From the records below, transcribe exactly the lines that begin at the line with "Click the help icon beside Server IP Address" and end at the line with "The width and", both included.
··········
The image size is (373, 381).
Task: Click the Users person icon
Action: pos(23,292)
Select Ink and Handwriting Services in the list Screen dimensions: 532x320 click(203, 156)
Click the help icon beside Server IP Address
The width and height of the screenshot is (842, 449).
··········
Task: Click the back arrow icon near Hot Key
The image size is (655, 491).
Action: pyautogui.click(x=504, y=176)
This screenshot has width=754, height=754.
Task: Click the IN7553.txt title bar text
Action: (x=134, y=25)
··········
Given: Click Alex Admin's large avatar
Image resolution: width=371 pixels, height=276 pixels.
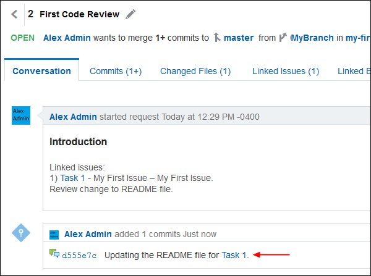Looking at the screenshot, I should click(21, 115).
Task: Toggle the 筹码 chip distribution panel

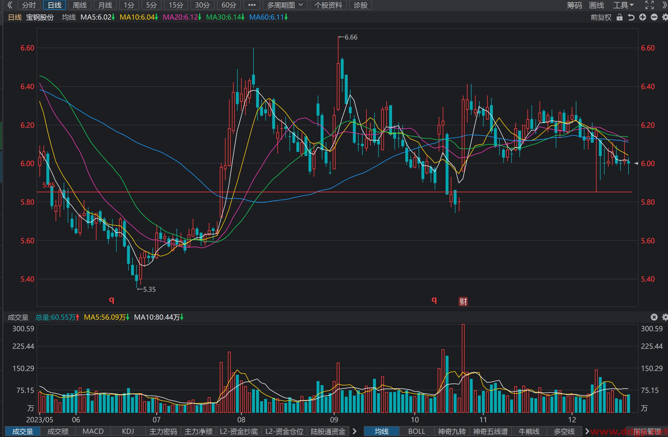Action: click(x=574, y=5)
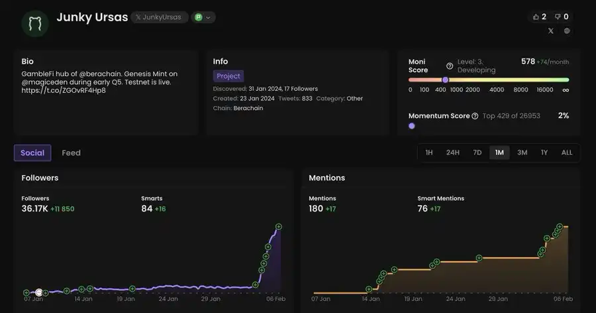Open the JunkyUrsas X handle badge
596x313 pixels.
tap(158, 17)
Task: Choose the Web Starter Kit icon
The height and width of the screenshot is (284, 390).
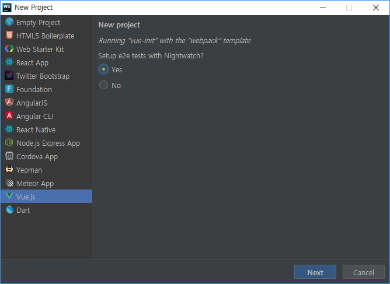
··········
#### Response below:
Click the help icon beside Server IP Address
The width and height of the screenshot is (842, 449).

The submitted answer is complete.